Willem Buiter and his solution(s)

Who is Willem Buiter?

As indicated in the Introduction, Buiter is known as a sometimes controversial economist who says things very directly. His production is an interesting mix of mainstream state-of-the-art macro theory and intriguing and harsh attacks on different aspects of the same theories. He has besides his academic career served as external member of the Bank of England’s Monetary Policy Committee (one of the few foreigners ever), for the first three years of UK’s then relatively new inflation targeting regime (1997-2000) . The fact that he is a man with own views, was proven clear. During his tenure he set a still unsurpassed record of dissenting in almost half of all committee votes on the interest rate (Gerlach-Kristin, 2003). Interestingly, it was not because he held a systematically more or less “conservative” view on interest-rate determination: he voted for higher and lower interest rates with the same frequency. From 1998, members should in the event of dissent indicate how much their preferred rate differed from the majority’s decision. In all cases, the deviations have been size +/- 0.25 percentage points. Except in one single case where Buiter in March 1999, against the majority, voted for a rate cut of 0.40 percentage points (Gerlach-Kristin, 2009). He is a man with attention to detail.

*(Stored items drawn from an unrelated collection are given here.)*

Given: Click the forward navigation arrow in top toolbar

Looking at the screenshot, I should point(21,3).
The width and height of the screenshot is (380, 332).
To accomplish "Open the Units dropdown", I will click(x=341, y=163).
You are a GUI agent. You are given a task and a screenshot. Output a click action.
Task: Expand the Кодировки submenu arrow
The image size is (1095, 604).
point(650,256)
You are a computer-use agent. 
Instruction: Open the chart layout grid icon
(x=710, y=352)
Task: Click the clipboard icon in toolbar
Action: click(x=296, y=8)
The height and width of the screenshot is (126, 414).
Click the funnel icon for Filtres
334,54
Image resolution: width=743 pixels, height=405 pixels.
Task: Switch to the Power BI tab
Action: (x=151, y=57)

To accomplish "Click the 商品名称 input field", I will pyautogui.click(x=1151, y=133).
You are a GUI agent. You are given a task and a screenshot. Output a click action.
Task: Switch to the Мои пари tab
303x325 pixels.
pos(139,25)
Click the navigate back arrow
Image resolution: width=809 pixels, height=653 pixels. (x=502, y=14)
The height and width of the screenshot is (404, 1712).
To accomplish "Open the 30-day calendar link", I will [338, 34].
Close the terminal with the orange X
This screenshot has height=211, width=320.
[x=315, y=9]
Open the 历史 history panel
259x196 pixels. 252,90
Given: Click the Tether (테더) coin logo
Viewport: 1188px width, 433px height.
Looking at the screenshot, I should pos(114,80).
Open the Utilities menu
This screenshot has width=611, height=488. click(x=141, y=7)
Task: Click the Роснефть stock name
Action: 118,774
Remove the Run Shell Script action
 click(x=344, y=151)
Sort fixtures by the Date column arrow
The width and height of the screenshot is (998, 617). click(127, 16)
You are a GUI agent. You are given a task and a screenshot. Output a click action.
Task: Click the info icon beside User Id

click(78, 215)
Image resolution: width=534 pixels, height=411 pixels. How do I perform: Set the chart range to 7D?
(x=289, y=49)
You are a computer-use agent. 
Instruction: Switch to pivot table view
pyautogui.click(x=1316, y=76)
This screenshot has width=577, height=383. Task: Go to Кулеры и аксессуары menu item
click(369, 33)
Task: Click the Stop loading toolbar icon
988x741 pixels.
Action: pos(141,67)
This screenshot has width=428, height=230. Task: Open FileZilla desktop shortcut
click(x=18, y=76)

Because of his, to some, unorthodox writings, he was nicknamed “Maverick”. This moniker he brought with him when he later in his career, at the London School of Economics, started his blog “maverecon”, which ended up becoming published by the Financial Times. The blog unfortunately stopped as of 1/1 2010, when Buiter again left the academic world (hopefully only for a time). This time for a job as chief economist at Citi. Therefore he can not continue as an academic blogger. As he says: “In Maverecon I wrote under the cover of ‘academic immunity’. Academics have no duty other than to state the truth as they see it—to ‘speak truth to power’. This gives them the ability to be undiplomatic, blunt, tactless and outspoken in ways that are unacceptable in the wider world—the world of grown-ups.”

Buiter’s solution(s)

Before leaving academia, he luckily managed to write some interesting blog posts about negative interest rates, and the possibility of achieving them. Buiter (2009a) is the main post, and Buiter (2009b) is his very undiplomatic sequel, which responds to a series of wildly excited reader comments, which the first post raised. As he tactlessly, but very witty, notes: “Because the heat and emotion are based on heart-stopping ignorance and lack of elementary logic, I will have another go at explaining the basics.” But it must be stressed that he is not just firing blanks. As the serious economist he is, the writings are backed by academic articles that ensures that the posts do not amount to just politically or ideologically motivated aphorisms (two of these articles is Buiter, 2007 and 2009c). So even though his blog posts may not appeal to diplomatic, restrained, tactful and introvert adults, try giving the contents a chance for the sake of creative interest.

To the point! As shown in the previous section, the zero lower bound exists due to the existence of non-interest bearing cash. Therefore Buiter’s proposals range from removing them completely from circulation, to tax them in clever ways or to eliminate their economic importance as a unit of account.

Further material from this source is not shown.